Having four adults in the house can mean the boys experience a little more discipline than they might like, laughs Jenny-May, but having their grandparents and sisters living with them only adds to the richness of their upbringing.
"They're like surrogate parents to our boys," she says of Jocelyn and Maurice, who've been married for more than 50 years. "It's about feeling safe and loved by a number of people in your life. The girls have their grandparents on tap when they don't want to talk to us about something, and when the boys have had enough of us, they come upstairs to Nana and Pop's and hang out with them."
Staying connected as a couple is also something Jenny-May, 47, and Dean, 46, constantly work at, but struggle to do given their busy schedules.

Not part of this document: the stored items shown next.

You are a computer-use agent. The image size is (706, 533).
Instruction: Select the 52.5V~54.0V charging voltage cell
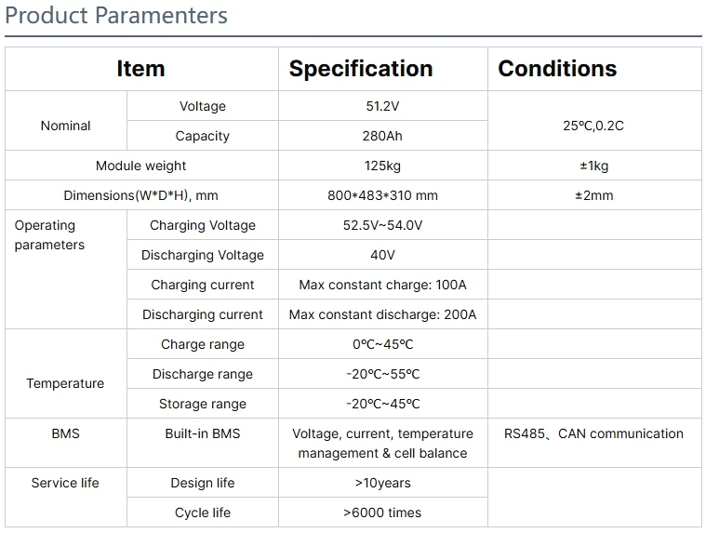[x=382, y=225]
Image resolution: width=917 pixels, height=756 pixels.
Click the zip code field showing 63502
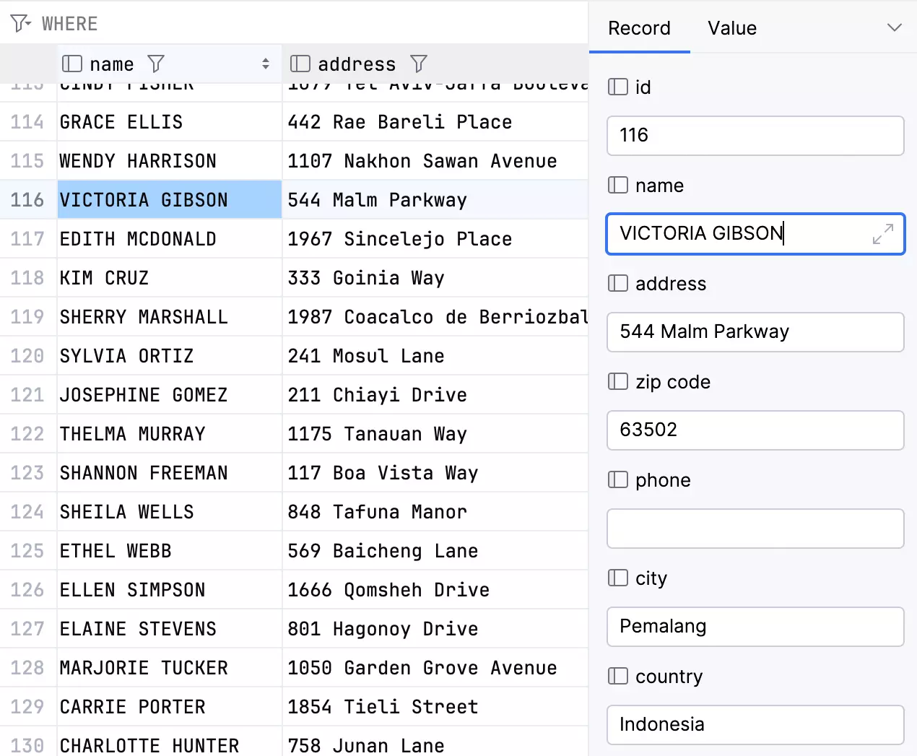(x=755, y=430)
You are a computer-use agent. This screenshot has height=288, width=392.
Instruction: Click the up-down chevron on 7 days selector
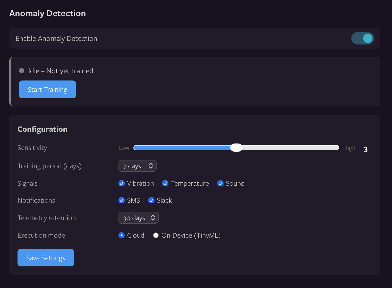point(151,166)
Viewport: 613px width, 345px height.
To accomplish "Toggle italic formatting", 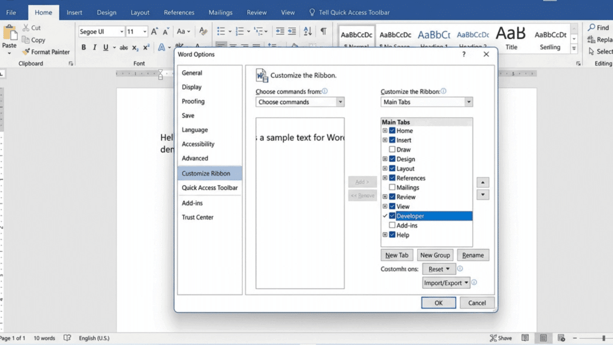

While it's not always possible to nip away for a romantic night on their own – especially given the kids' grandparents already do so much – Dean says spending one-on-one time together is an investment in their future. They often take a walk together or spend time working out in their home gym.
And when they get the chance, they'll head away to Northland to complete Jenny-May's moko.
"When children leave the nest, that's often when relationships can fall apart," says Dean. "It's hard to make alone time happen because of the role Jenny-May has, which to me makes it all the more important."
Jenny-May stresses that she hugely appreciates her high-profile role helming Breakfast. but the commitment means she often has to sacrifice sleep, energy or family time. Each day must be well managed to ensure she gets adequate rest and exercise, with much of the preparation for the following day's show taking place in the evenings – Sundays included.
"It is hard emotionally and it's taxing on your energy," she confesses. But she feels privileged to tell the remarkable stories that so many New Zealanders share with her.
A recent story about a person suffering from bowel cancer had her sobbing post-interview – it was all too close to home as her older brother Jeffrey passed away from the disease in 2018.
Other uncomfortable topics have also had an emotional impact.
"My whole body responds. I have a theory that I carry my ancestors' everything – the good, the bad, the hurt. And in some of those conversations, even though I don't understand why, I become so emotional, I believe it's because somewhere along the line, my ancestors were touched by that," she tells.
Connecting with such a breadth of people through her job has helped to give her a deeper sense of self, allowing her to shuck off any lingering self-doubt she experienced during her early days on air.
"I'm too old to care what people think, you know? You have your moments, but I've been judged a lot for a long time for the different things I've done. Now I care less about the negativity, about what I'm supposed to be."
Which brings us back to that new moko. Initially, Jenny-May had gone to see the Tā moko artist with the intention of doing her hand. But a whim caught her off-guard and next thing she knew, she was making plans for the new marking, a symbol of her connection to her past.
The significance of the line of stars and birds, she says, are that they are the guiding symbols that her ancestors followed. Then, there's the fact they connect in a line from her throat to her naval, not only acknowledging her role as a mother, but marking a link with her whānau: her whakapapa, including her mother, and her mother's mother, and all the wāhine before them.
Like the moko on her hand, which she kept under wraps for a long time, she's been hesitant to reveal on air.
"Maybe it's because it wasn't finished," she muses. "But it has allowed me to step into a new space that I'm really uncomfortable with. I'm enjoying the discomfort a little bit and seeing how people react to it. It's been a journey, this whole thing of 'becoming'. Because this," she says, one hand on her moko, "is who I am."
With that, there are calls of 'Māmā!' and Te Manahau bounds in for a kiss, a cuddle – and demands to know where his singlet is!